Transcribe the lines exactly, beginning with the one that contains "Screen dimensions: 1220x994" and ending with the final line of the records. Do not transcribe pictures.

:: SUPPLIED MATERIAL ::

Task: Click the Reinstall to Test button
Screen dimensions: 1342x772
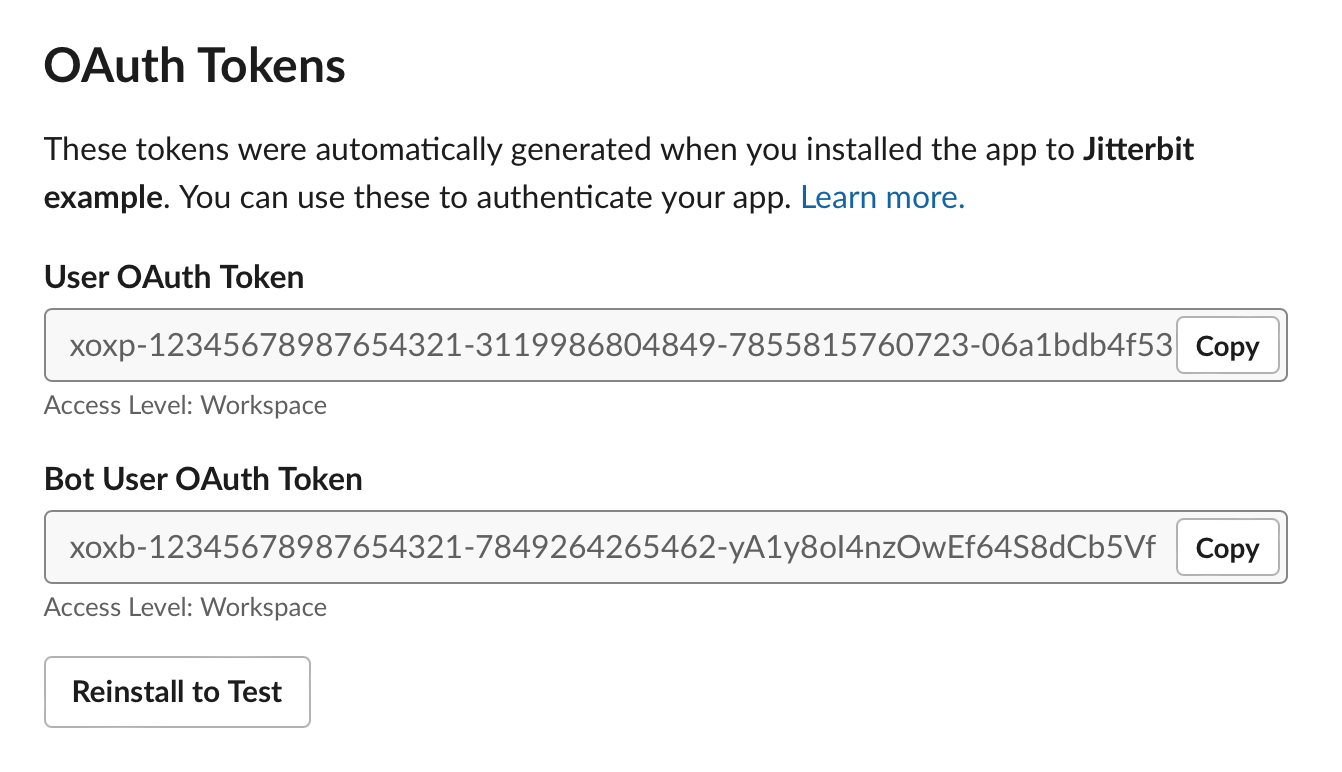Action: tap(177, 691)
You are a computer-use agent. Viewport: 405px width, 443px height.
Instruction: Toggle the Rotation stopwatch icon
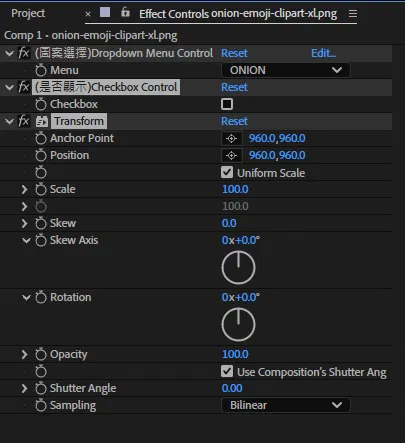coord(41,297)
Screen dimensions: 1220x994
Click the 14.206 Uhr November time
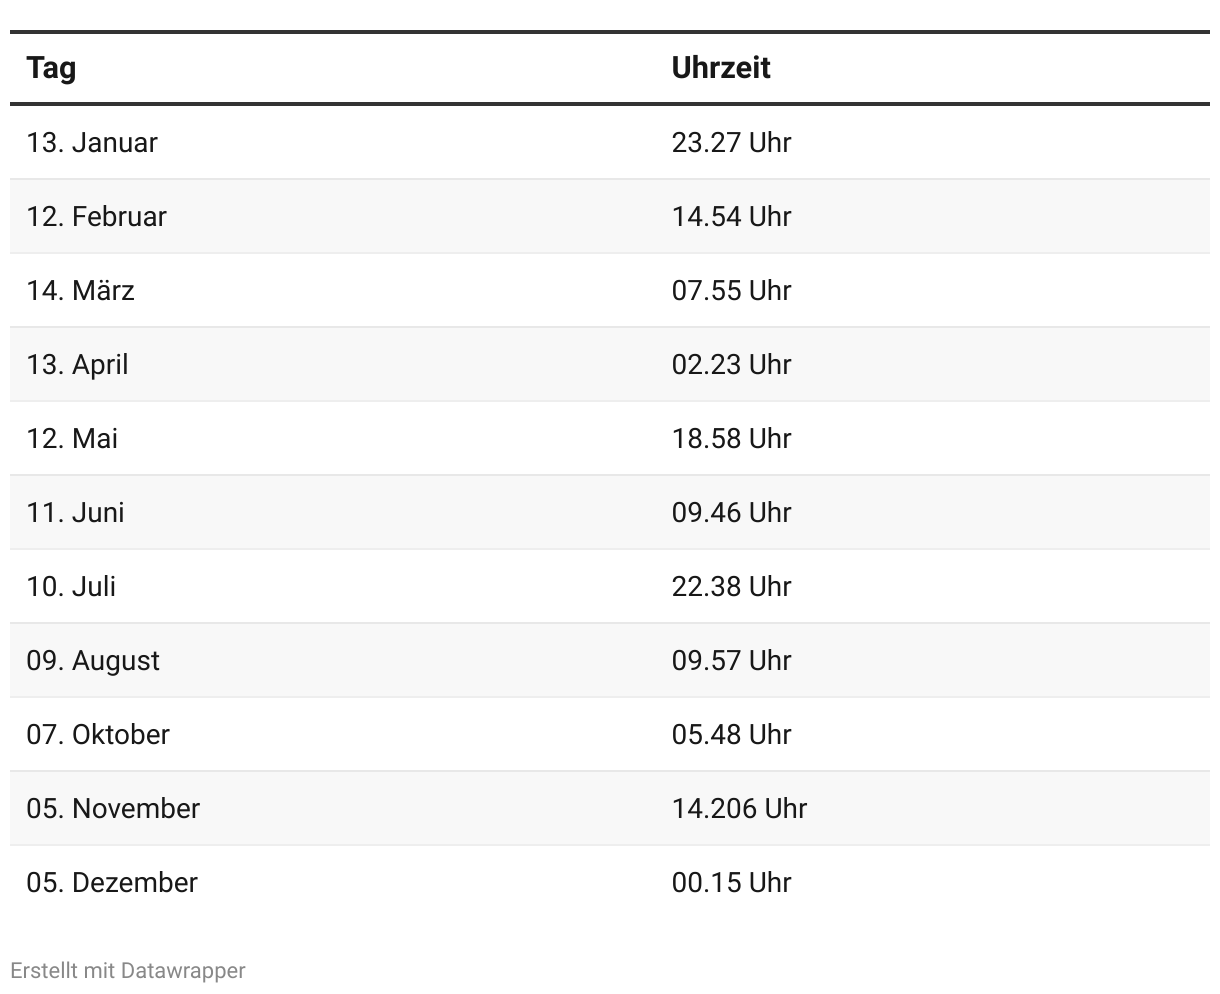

:::

- _WRITTEN ANSWER_
Screen dimensions: 1220x994
Click the 14.206 Uhr November time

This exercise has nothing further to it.